Indian Tamil-language political action thriller film

Election is a 2024 Indian Tamil-language political action thriller film directed by Thamizh and produced by Reel Good Films. The film stars Vijay Kumar in the lead role, alongside Preethi Asrani, and Richa Joshi (in her feature film debut).

The film was officially announced in July 2022 under the tentative title Production: 1, as it is the first venture for Reel Good Films, and the official title was announced in February 2024. Principal photography commenced the same month. It was shot predominantly in Chennai in a single schedule of 62 days, wrapping by early-September. The film has music composed by Govind Vasantha, cinematography handled by Mahendran Jayaraju and editing by C.S. Prem Kumar.

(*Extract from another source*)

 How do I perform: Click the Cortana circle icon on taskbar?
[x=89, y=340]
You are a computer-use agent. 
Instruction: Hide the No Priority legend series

Election was released on 17 May 2024 in theatres.

== Plot ==

Nadarasan, uninterested in politics, runs for panchayat leader to honor his father. As he delves into the murky world of election politics, he faces violence, rivalry, and betrayals.

== Cast ==

- Vijay Kumar as Nadarasan
- Preethi Asrani as Hema
- Richa Joshi
- George Maryan
- Pavel Navageethan
- Dileepan
- Rajeev Anand
- Natchiyal Suganthi
- Sameer Dharshan

== Production ==
The principal photography started on 13 July 2022 and wrapped up on 4 September 2022. The film will release on 17 May 2024. The entire shooting was completed within 70 days. The technical crew consists of music composer Govind Vasantha, cinematographer Mahendran Jayaraju, editor C.S. Prem Kumar and dialogues were written by Azhagiya Periyavan, Vijay Kumar and Thamizh.

== Music ==
The music and background score is composed by Govind Vasantha.

Track listing
| No. | Title | Lyrics | Singer(s) | Length |
|---|---|---|---|---|
| 1. | "Election" | Gnanakaravel | Mukesh Mohamed | 3:20 |
| 2. | "Mannavan" | Yugabharathi | Haricharan, Shweta Mohan | 3:44 |
| Total length: |  |  |  | 7:00 |

== Release ==
Election was released on 17 May 2024.

== Reception ==
Gopinath Rajendran of The Hindu wrote that "An earnest Vijay Kumar tries to salvage this meandering film". Anusha Sundar of OTT Play rated as two point five and stated that "With its almost linear narrative and some effective sequences, Election is a film that explores the nitty gritty of politics."